When told she needed a headset, she bought a David Clark H10-13.4 passive noise-cancelling headset.
To keep new grads safe, her high school had a Safe and Sane party where it raffled off a lot of neat stuff. Jung won a Samsung Galaxy. She has used it for SkyVector flight planning and FltPlan.com, and is planning cross-country flights with it. “I like to use that to supplement my cross-country planning, because then I can cross-check and cross-reference things and make sure [the information] is pretty correct.”
She also has a kneeboard to get through her training and a flight computer, but on that computer “you’re just spinning a dial,” she said. She prefers the TI-85 because she likes to know what sorts of calculations are being done.
Then there’s the matter of GPS. She isn’t sure she’ll “go out and buy a GPS system.” The Cessna 172N she trains in the most doesn’t have a GPS in the panel. The future is loaded with possibilities.
Neal Lanning, 54, has 5,000 hours of helicopter time in everything from a small Robinson to a Sikorsky S–76. That’s just the rotorcraft time out of his total 16,000 hours, some of that in the cockpit of a Gulfstream jet. He operates a flight school and is a flight examiner who needs to take notes and consult the airman certification standards frequently.
Providing navigation is an iPad Mini. It also runs ForeFlight Pro, and he won’t fly without it—even in the Gulfstream business jet. It keeps him up on weather during the day as well. You’ll always find a charging stick in his flight bag to extend battery life for his phone and iPad.
His David Clark H10-40 headset has two cords with different plugs and can be used for fixed-wing aircraft or helicopters. As you might imagine, both hands are busy “all the time” in a helicopter with no autopilot, so a kneeboard is a necessity for a helicopter pilot, he said.
Ken Strickler, chief pilot at Alaska Rainbow Lodge, flies sport fishermen throughout the remote Bristol Bay region near the Bering Sea in de Havilland Beaver floatplanes. He coordinates the daily movement of three airplanes using a DeLorme InReach Explorer satellite messenger.

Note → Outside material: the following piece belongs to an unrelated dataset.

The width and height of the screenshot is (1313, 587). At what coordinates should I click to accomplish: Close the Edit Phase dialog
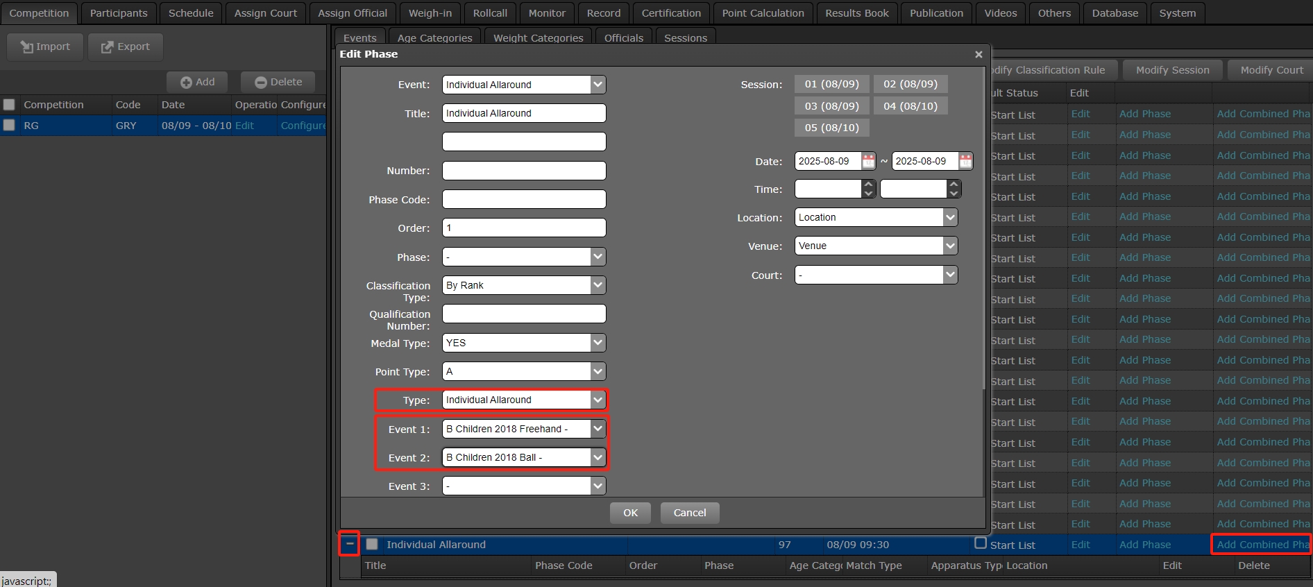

“When weather changes, there’s a mechanical issue, or a guide wants to know the fishing conditions on a portion of the river, we can share that information instantly,” he said. “We’ve got a DeLorme in all three of our airplanes, and we use them every day.”
When a Beaver’s engine blew a cylinder last year and the pilot made a precautionary landing on a remote lake, he notified Strickler via satellite message as soon as the airplane was safely down and secured. Strickler sent another airplane there to pick up the passengers, and he alerted a mechanic who flew to the lake and replaced the cylinder.
“That wouldn’t have been possible without the DeLorme. It’s as essential to our operation as GPS.”
Strickler carries a survival kit, but he keeps in mind that if a floatplane flips or sinks, he may not be able to retrieve it. He keeps the DeLorme in a survival vest. The vest also contains a drinking filter, space blanket, multitool, fire starter, waterproof matches, and batteries.